Uber has changed course and is supporting the WhatsMyName hashtag. It’s now recommending passengers ask drivers, “What’s my name.”
From Uber safety tips:
In addition to the Check Your Ride safety steps, you can also ask the driver to confirm your name before you get in the car. Your driver sees your first name in their app, and your driver’s first name is displayed to you in your app. To safely exchange names, you can ask, “Who are you here to pick up?” The driver may also ask you to confirm their name for their own peace of mind.
This is new. The way it’s written, you would assume it’s always been this way. It has not. Uber has always recommended drivers ask passengers their name to ensure they are in fact the person who requested the ride. From Uber’s online driver training:
It’s good practice to ask your rider’s name to ensure the right person who requested pickup is in your vehicle. Confirm the destination, ask the rider about a preferred route, and then start driving.
Believe it or not, some Uber passengers try to get free rides by claiming after the fact the driver picked someone up other than them. It happens every day. More specifically, it happens every night. People tend to pull this scam at night or early morning when their drunk. I don’t like drunk people. It’s one of the many reasons I don’t drive at night.

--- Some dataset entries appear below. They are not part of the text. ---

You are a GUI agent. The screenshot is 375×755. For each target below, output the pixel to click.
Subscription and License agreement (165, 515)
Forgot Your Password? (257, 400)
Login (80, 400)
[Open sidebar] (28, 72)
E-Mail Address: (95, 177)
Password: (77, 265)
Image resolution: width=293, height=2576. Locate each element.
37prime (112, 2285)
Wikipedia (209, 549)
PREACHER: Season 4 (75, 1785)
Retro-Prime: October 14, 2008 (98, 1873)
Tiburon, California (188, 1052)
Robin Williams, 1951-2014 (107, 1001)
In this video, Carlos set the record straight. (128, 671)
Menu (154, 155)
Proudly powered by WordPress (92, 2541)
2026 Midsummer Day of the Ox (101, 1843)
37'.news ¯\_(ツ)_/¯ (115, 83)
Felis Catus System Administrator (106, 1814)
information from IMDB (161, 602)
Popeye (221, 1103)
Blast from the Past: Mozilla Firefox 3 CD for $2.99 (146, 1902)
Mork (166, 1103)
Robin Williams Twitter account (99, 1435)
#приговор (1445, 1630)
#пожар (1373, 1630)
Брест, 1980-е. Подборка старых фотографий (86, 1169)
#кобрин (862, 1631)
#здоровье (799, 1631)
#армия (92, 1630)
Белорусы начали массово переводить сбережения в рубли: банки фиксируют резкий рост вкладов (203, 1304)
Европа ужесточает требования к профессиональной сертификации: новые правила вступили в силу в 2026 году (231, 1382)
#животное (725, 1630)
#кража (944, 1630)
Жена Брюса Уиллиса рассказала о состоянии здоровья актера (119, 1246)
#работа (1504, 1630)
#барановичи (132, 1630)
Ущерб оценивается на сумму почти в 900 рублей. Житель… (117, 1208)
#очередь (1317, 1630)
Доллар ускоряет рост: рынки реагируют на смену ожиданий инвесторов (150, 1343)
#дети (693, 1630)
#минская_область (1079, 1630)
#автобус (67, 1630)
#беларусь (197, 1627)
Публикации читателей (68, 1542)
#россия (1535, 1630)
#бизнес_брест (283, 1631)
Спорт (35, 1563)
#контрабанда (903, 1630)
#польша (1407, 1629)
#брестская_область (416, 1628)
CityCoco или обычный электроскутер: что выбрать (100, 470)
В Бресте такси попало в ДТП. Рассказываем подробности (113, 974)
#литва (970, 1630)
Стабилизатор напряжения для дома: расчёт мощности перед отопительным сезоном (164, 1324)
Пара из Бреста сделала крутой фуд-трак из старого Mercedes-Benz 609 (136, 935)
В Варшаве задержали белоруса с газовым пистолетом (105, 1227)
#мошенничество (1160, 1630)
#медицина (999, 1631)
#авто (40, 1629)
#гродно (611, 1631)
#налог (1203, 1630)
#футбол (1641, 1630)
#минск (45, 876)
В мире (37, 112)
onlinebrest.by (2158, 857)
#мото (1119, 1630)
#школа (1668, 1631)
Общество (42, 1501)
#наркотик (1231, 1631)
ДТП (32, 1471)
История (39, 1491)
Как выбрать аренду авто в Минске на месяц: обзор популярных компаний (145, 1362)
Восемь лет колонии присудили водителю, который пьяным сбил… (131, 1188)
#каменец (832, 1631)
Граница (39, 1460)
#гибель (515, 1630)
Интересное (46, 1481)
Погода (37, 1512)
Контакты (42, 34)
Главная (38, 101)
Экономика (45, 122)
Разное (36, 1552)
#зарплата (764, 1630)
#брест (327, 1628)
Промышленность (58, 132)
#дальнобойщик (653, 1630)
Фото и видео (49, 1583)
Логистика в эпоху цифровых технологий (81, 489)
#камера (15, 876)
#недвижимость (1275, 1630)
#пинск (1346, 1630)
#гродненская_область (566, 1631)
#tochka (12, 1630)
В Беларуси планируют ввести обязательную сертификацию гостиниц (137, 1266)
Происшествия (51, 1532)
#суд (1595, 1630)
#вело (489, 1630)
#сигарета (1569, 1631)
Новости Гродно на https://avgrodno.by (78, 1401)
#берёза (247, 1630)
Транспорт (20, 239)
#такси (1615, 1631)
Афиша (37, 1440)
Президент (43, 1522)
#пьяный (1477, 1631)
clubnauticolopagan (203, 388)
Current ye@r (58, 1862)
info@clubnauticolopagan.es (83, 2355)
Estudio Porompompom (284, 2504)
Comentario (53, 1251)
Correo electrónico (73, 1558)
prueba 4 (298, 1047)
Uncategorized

Why did Uber not let drivers know they now support #WhatsMyName?
The fact that Uber rolled this out without notifying drivers is a problem. For example, take a look at the following video:
The driver claims to have clocked over 5,000 rides and because of this, he knows the correct procedure. In reality, the opposite is true. If you’ve clocked over 5,000 rides, you probably don’t have time to comb through Google and Twitter to find new and contrary information published by Uber.
That in itself can be a full-time job.